_ASSIGNED TASK:_
Please reproduce the records below exactly, omitting any pictures they contain.

'''

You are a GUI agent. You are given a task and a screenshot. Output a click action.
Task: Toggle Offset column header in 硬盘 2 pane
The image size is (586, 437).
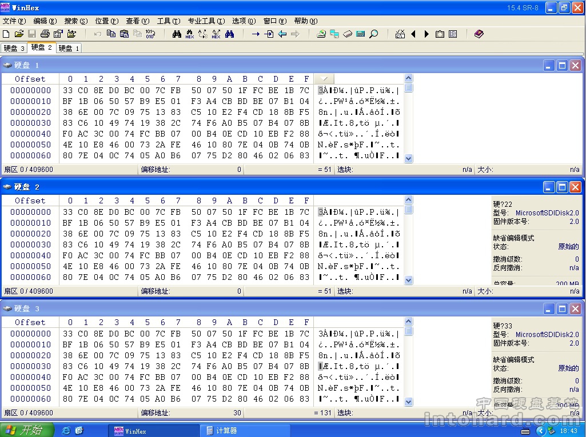point(30,201)
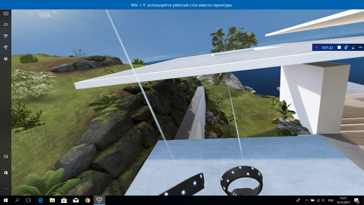The height and width of the screenshot is (205, 364).
Task: Select the headset icon in the sidebar
Action: pyautogui.click(x=6, y=25)
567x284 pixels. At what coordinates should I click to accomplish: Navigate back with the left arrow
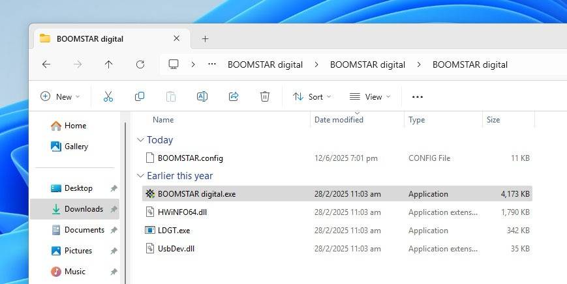click(x=46, y=64)
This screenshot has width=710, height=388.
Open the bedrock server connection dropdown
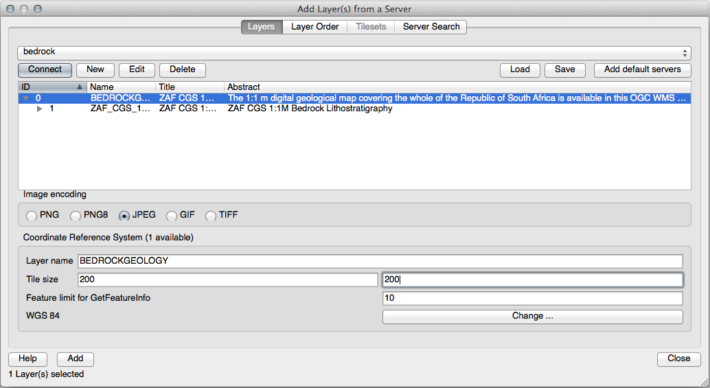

'''

_TASK OUTPUT:_
You are a GUI agent. You are given a task and a screenshot. Output a click action.
Task: Toggle Offset column header in 硬盘 2 pane
The image size is (586, 437).
point(30,201)
The height and width of the screenshot is (205, 364).
Task: Select the headset icon in the sidebar
Action: pyautogui.click(x=6, y=25)
567x284 pixels. At what coordinates should I click to accomplish: Navigate back with the left arrow
click(x=46, y=64)
This screenshot has width=710, height=388.
Open the bedrock server connection dropdown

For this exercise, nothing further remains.